A comfortable worplace and a bit of Feng Shui! (Part I)

Although this is not strictly language-related, after the summer break and to get off on the right foot I thought now would be a good time to discuss ergonomics in the workplace. In addition to learning a few office-related terms, we can also take a closer look at the applied science that seeks to adapt work or working conditions to suit the worker (ergonomics) and that age-old Chinese practice of directing invisible energy, or "chi" through your environment for maximum physical, mental, and spiritual health and balance, feng shui, (pronounced "fung shway").

Ergonomic guidelines for arranging a computer workstation.

Posture, posture, posture! Good posture is the basis of good workstation ergonomics. Good posture is the best way to avoid a computer-related injury. To ensure good user posture:

. Make sure you can reach the keyboard keys with your wrists as flat and as straight as possible.
Avoid overreaching.

. Your elbow angle (the angle between the upper arm and the forearm) should be at or greater than 90 degrees to avoid nerve compression at the elbow.

. Sit back in your chair with a good back support. Also check that your feet can be placed flat on the floor or on a footrest.

Keep it close!

Make sure that the things you use most frequently are placed closest so that they can be conveniently and comfortably reached (e.g., phone).

Make sure you are centred on the alphanumeric keyboard. Most modern keyboards are asymmetrical in design (the alphanumeric keyboard is to the left and a numeric keypad to the right). If the outer edges of the keyboard are used as landmarks for centring the keyboard and monitor, your hands will be deviated because the alphanumeric keys will be to the left of your midline. Move the keyboard so that the centre of the alphanumeric keys (the B-key), is on your mid-line.

The computer monitor

centre the monitor on you so that your body and/or neck isn't twisted when looking at the screen. Put the monitor at a comfortable height that doesn't make you tilt your head up or bend your neck down to see it. When you are seated comfortably, your eyes should be in line with a point on the screen about 5-7.5cm below the top of the monitor casing. We actually see more visual field below the horizon than above it (look down a corridor and you'll see more of the floor than the ceiling), so at this position you should comfortably be able to see more of the screen. If the monitor is too low, you will crane your neck forwards, if it's too high youÕll tilt your head backwards and end up with neck/shoulder pain. Books, reams of paper, or monitor risers can be used to raise the monitor.

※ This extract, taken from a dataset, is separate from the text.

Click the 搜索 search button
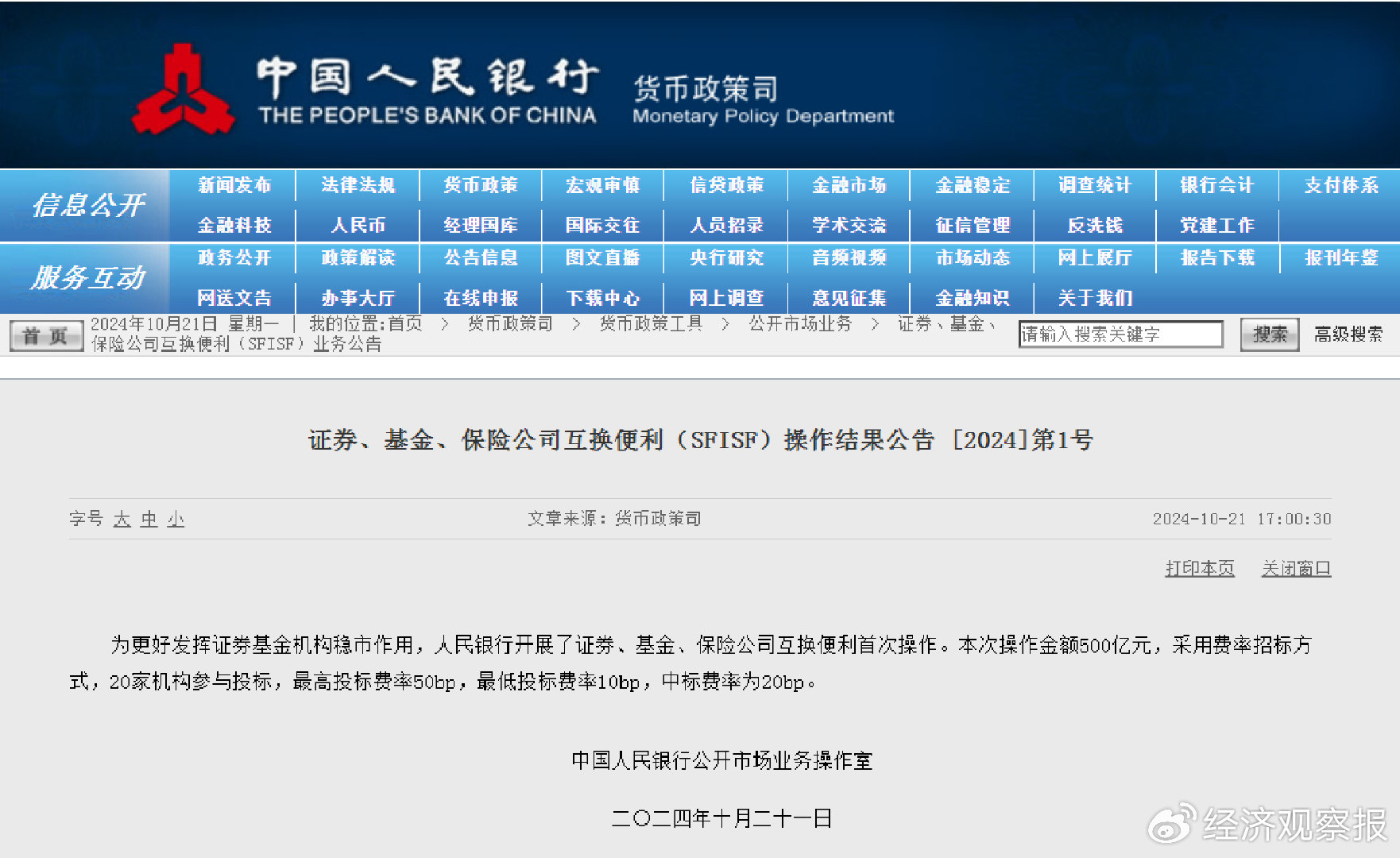 (1269, 334)
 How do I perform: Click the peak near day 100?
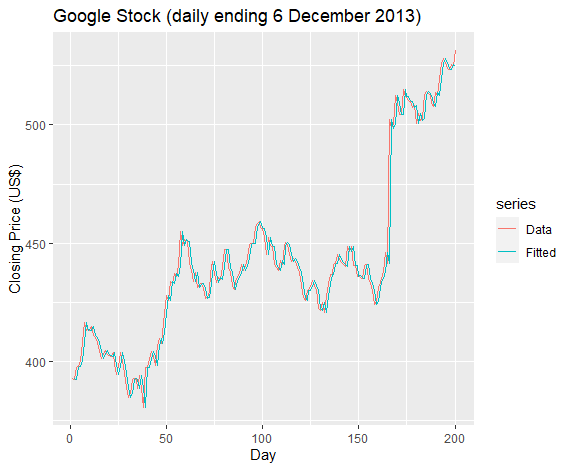tap(260, 222)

viewing distance - the monitor should be at a comfortable horizontal distance for viewing, which usually is around an arm's length (sit back in your chair, raise your arm and your fingers should touch the screen). At this distance you should be able to see the viewing area of the monitor without making head movements. If text looks too small then either use a larger font or magnify the screen image rather than sitting closer to the monitor.

lighting - Glare on the computer screen and overall light levels can contribute to eyestrain. Please review the following if you are experiencing eye strain.

It is best to position the monitor perpendicular to the window.
If you are unable to do so, control excessive light at the source, e.g., for window light, use blinds or drapes.

Your screen should also be vertical to reduce glare from fluorescent overhead lights. When the monitor is tipped up, light from the overhead light fixtures reflects onto the computer screen, resulting in glare. Instead of tipping the monitor up to raise it, raise the monitor from the base.

Is lighting level comfortable when working at the computer?
Lighting preferences vary between individuals. In general employees prefer less light when using the computer than when doing deskwork. In many cases, a good solution is to lower overall office light and purchase task lighting so individuals can control their own light levels.

Seeing who enters your office adds a level of comfort by keeping you from being surprised or startled. If you cannot view your workstation entrance while on the computer, consider moving your computer work station or consider mounting a mirror on the wall so you can see who is entering your workstation even when your back is toward the entrance.